PETUNJUK TERTULIS ::
Tentukan apakah setiap pernyataan berikut sesuai dengan teks analisis framing berita, lalu jawab ya atau tidak disertai kutipan persis dari teks yang menjadi penentunya. (a) Pada Yomiuri Shinbun, judul berita tentang siswi SMP kelas 2 diberi aksentuasi kotak. (b) Asahi Shinbun memuat sebuah foto besar tempat kejadian di halaman pertamanya. (c) Asahi menekankan kata dua hari pada judul halaman pertama.

TEKS ::
Analisis Framing Berita
Pembunuhan
Penggunaan Kata (Simbol) dalam Judul, Teras, dan Tubuh Berita pada
Asahi Shinbun dan Yomiuri Shinbun
Pemilihan
kata yang dilakukan dalam berita pembunuhan terhadap siswi SMP tersebut pada Asahi dan Yomiuri adalah sebagai berikut (kutipan 1,2)
1) Chuu
2 Onnanoko Korosareru (Asahi shinbun, halaman 1)
Siswi SMP kelas 2 dibunuh (judul)
Akitenpo itai hakken. Fumei 2
nichi taishochaku sugata
2 hari tidak diketahui keberadaannya, mayatnya
ditemukan di sebuah toko kosong dengan masih menggunakan seragam senam (sub
judul)
2) Chuu
2 Onnanoko Korosareru (Yomiuri Shinbun, halaman 1)
Siswi SMP kelas 2 dibunuh (judul)
Akitenpo nai itai de hakken.
Juukyuu yuu kara fumei.
Sejak tanggal 19 malam tidak diketahui keberadaannya,
mayatnya ditemukan di dalam toko kosong (sub judul)
Pada
dasarnya pemilihan kata dalam judul yang dilakukan oleh kedua surat kabar adalah sama. Bedanya, pada Yomiuri judul “ Siswi SMP Kelas 2
dibunuh” diberi aksentuasi kotak, sehingga akan mendapatkan perhatian dari
pembaca. Selain foto korban, juga dimuat sebuah peta kecil yang menunjukkan
tempat Nao san ditemukan, stasiun
kereta, rumah korban, serta sekolahnya. Sebuah foto besar yang menampilkan tempat
kejadian juga menempati halaman pertama Yomiuri Shinbun.
Pada Asahi Shinbun, selain foto korban, hanya
dimuat sebuah peta kecil yang juga menunjukkan tempat kejadian. Asahi
menekankan kata dua hari pada judul
halaman pertama. Dengan menggunakan kata “Dua Hari Tidak Diketahui
Keberadaanya”, pambaca akan berkonsentrasi pada lama waktu korban tidak
ditemukan.

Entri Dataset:
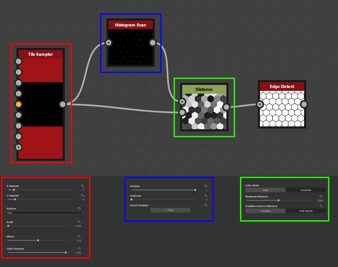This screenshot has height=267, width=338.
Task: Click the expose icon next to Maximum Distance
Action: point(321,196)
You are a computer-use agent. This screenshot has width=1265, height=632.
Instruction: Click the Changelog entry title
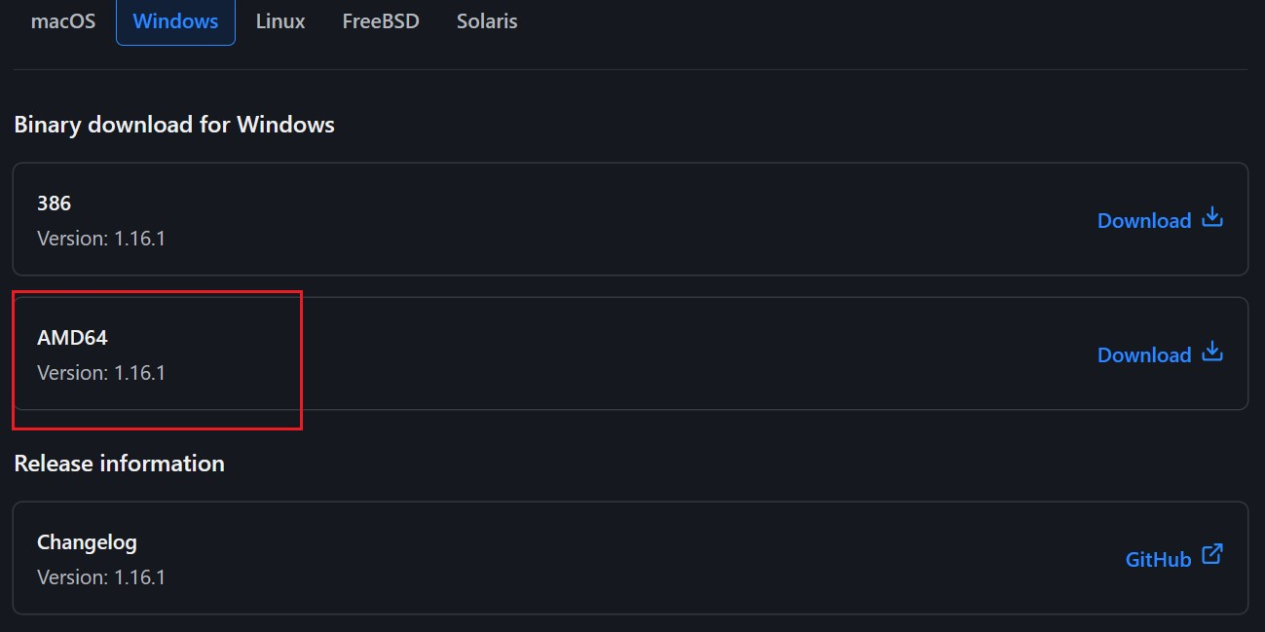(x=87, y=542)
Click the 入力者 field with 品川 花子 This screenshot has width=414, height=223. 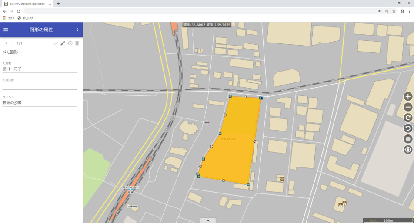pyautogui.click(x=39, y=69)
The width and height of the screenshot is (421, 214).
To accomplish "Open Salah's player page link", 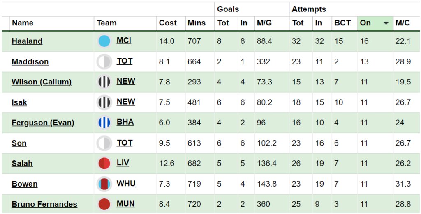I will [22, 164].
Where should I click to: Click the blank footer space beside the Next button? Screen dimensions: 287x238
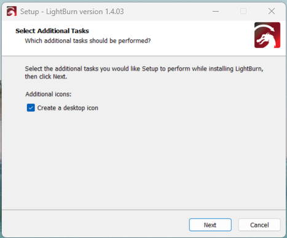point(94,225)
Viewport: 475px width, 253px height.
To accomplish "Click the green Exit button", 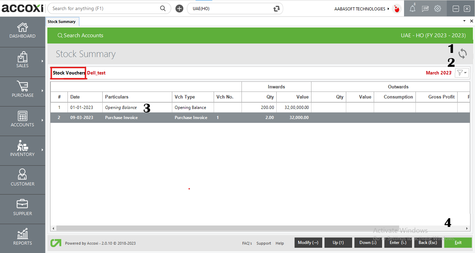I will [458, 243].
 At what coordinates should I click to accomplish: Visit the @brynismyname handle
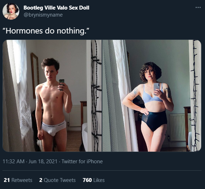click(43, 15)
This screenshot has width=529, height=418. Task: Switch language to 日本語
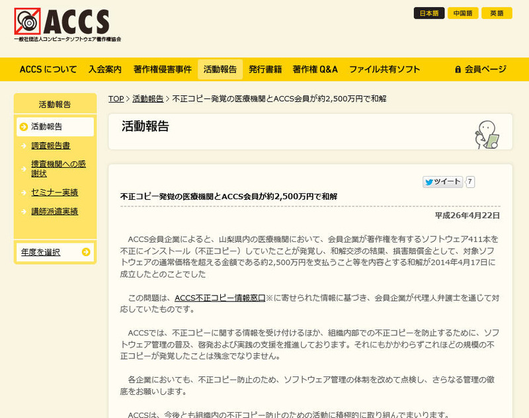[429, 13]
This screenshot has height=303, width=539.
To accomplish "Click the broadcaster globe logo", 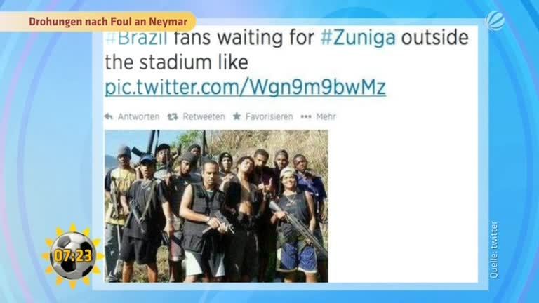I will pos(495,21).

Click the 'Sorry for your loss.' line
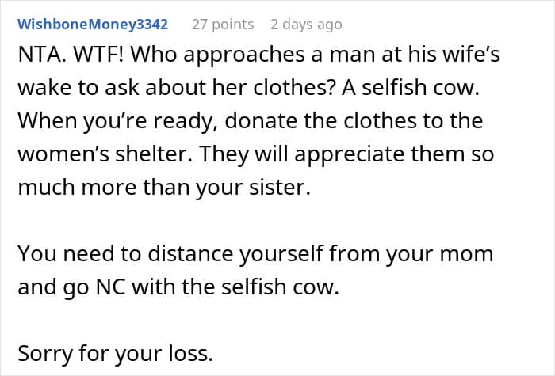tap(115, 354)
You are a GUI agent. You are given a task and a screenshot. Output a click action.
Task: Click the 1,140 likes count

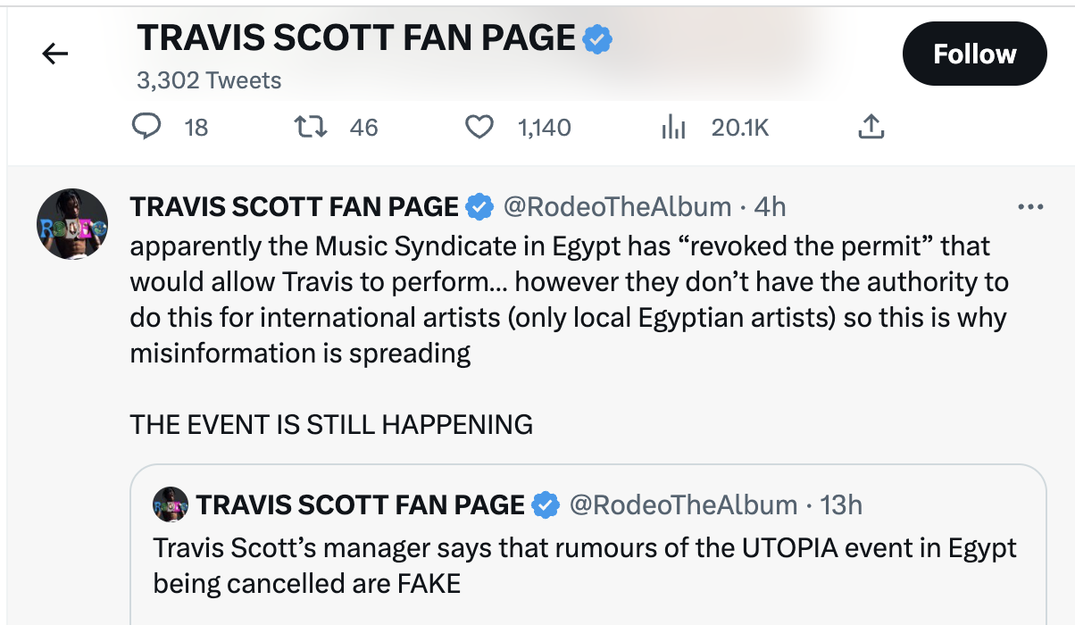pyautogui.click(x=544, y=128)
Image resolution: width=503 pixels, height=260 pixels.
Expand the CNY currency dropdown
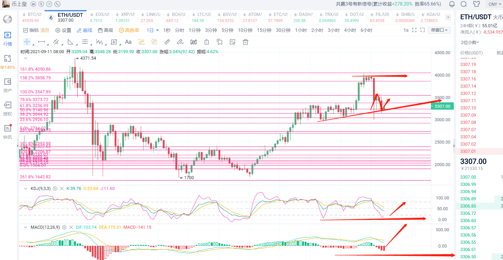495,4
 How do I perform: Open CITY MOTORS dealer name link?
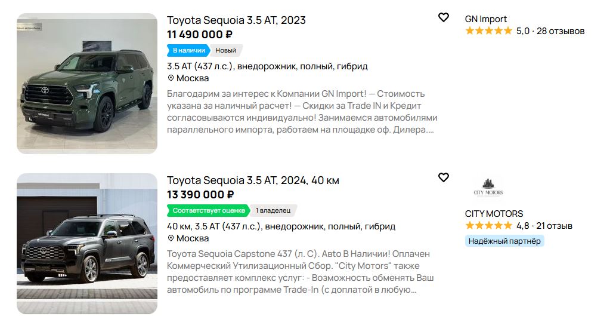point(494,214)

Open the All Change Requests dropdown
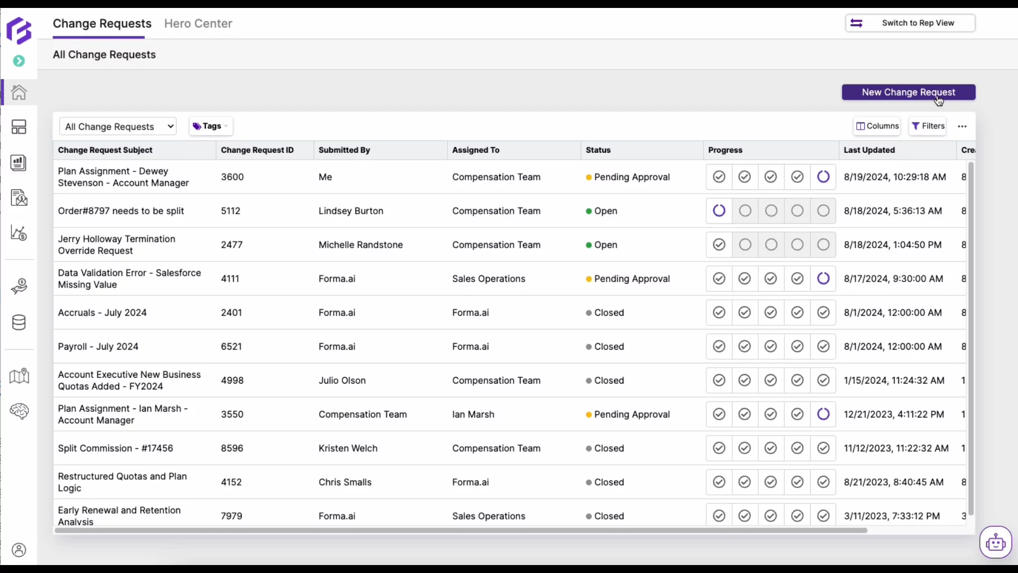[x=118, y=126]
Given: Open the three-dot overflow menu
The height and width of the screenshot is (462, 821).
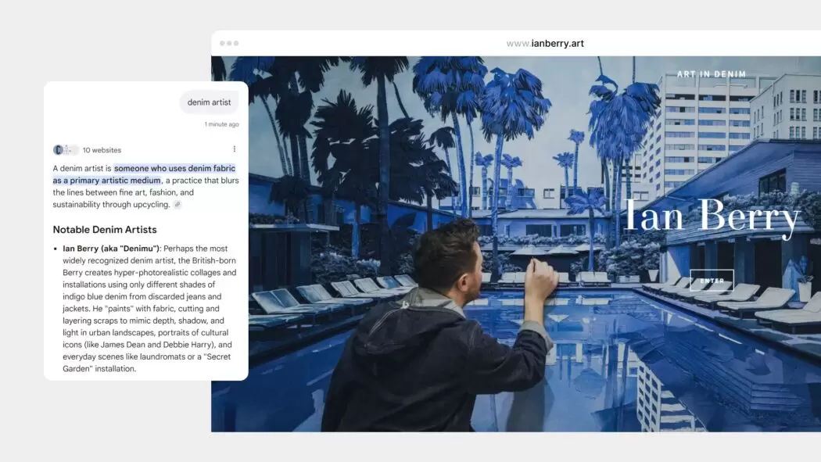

HASIL LATIHAN ::
(a) Ya: "Bedanya, pada Yomiuri judul" ... "diberi aksentuasi kotak, sehingga akan mendapatkan perhatian dari pembaca."
(b) Tidak: "Pada Asahi Shinbun, selain foto korban, hanya dimuat sebuah peta kecil yang juga menunjukkan tempat kejadian."
(c) Ya: "Asahi menekankan kata dua hari pada judul halaman pertama."